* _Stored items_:
- Opening Delimiter -
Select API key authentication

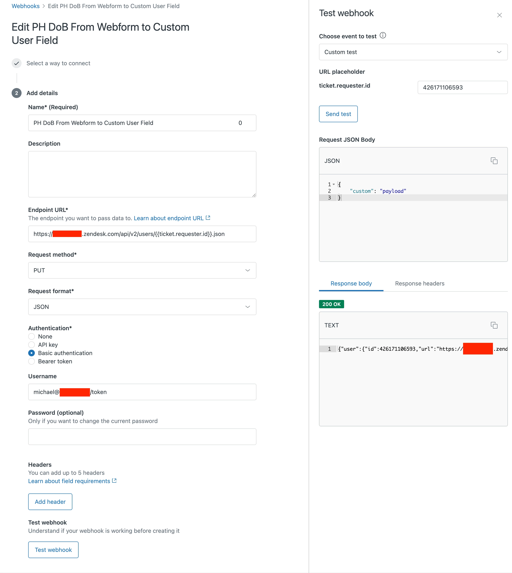coord(32,345)
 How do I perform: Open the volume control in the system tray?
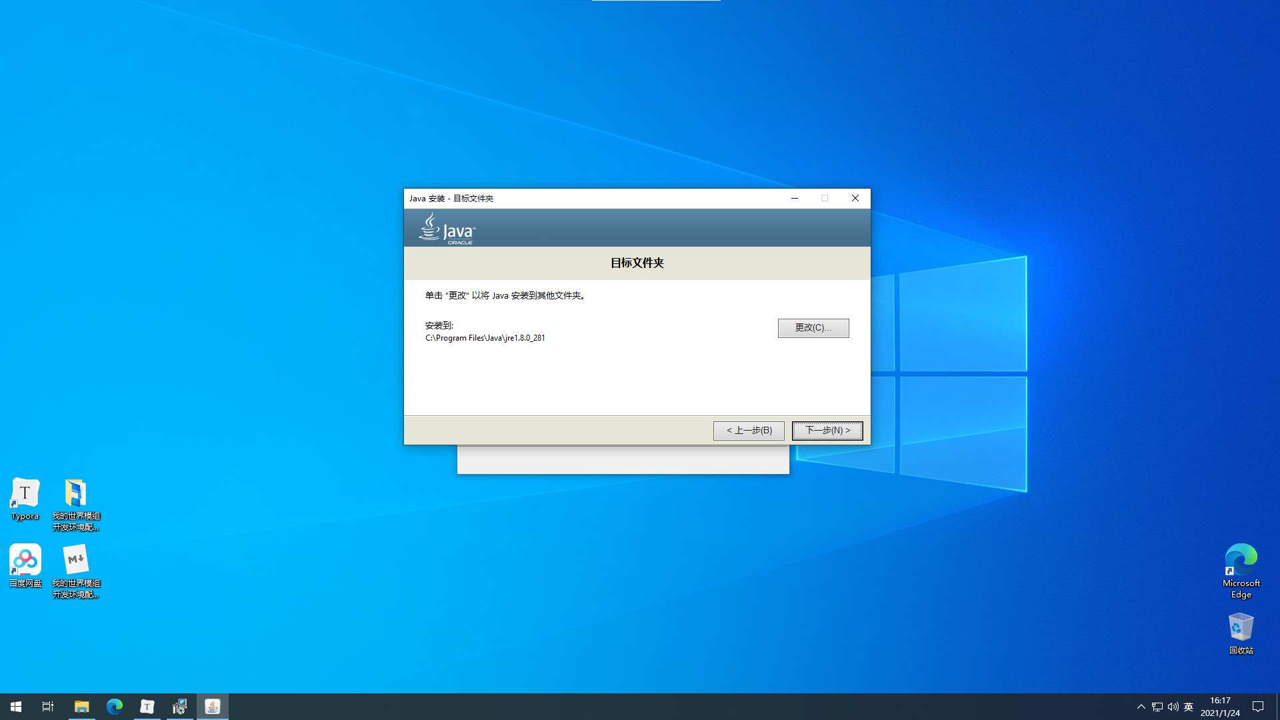pos(1173,707)
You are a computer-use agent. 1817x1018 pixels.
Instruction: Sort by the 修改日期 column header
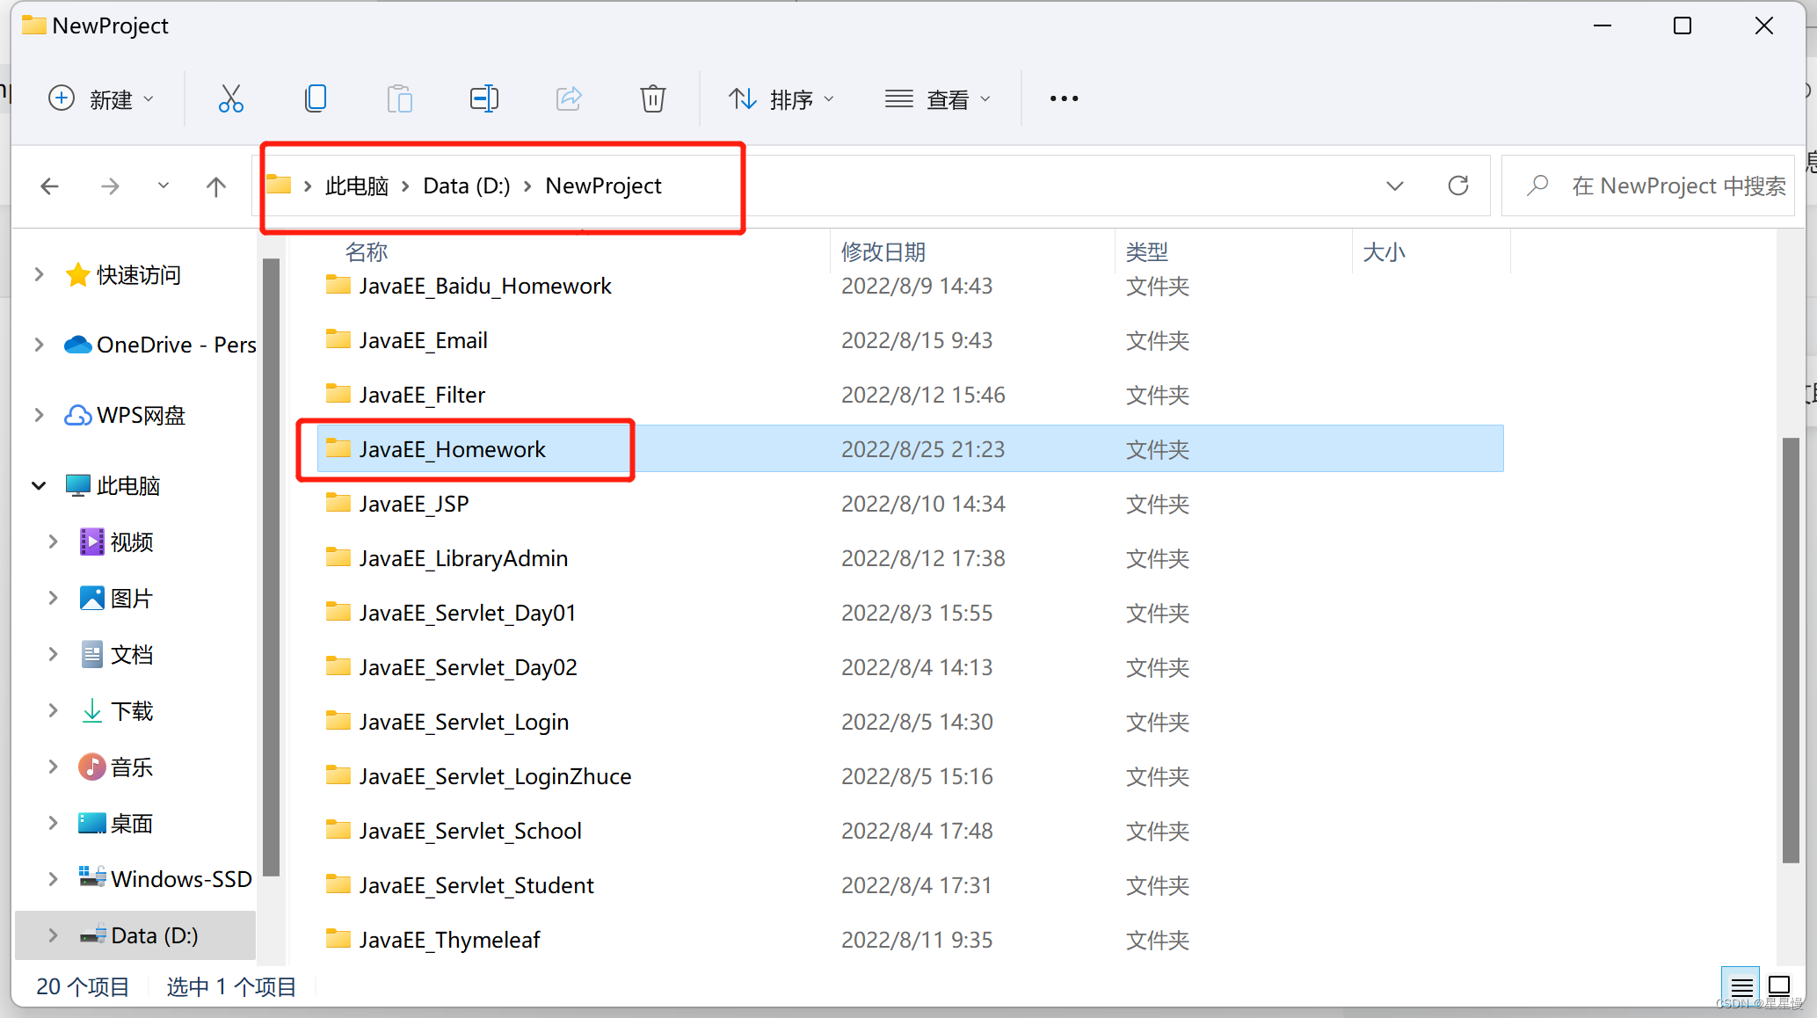tap(883, 252)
- Closing Delimiter -
* _TASK TO COMPLETE_: A faithful copy of all the records is required, with the pictures left out.

* _EXPECTED OUTPUT_:
Select API key authentication

coord(32,345)
 How do I perform: Open the volume control in the system tray?
pos(1173,707)
You are a computer-use agent. 1817x1018 pixels.
Instruction: Sort by the 修改日期 column header
tap(883, 252)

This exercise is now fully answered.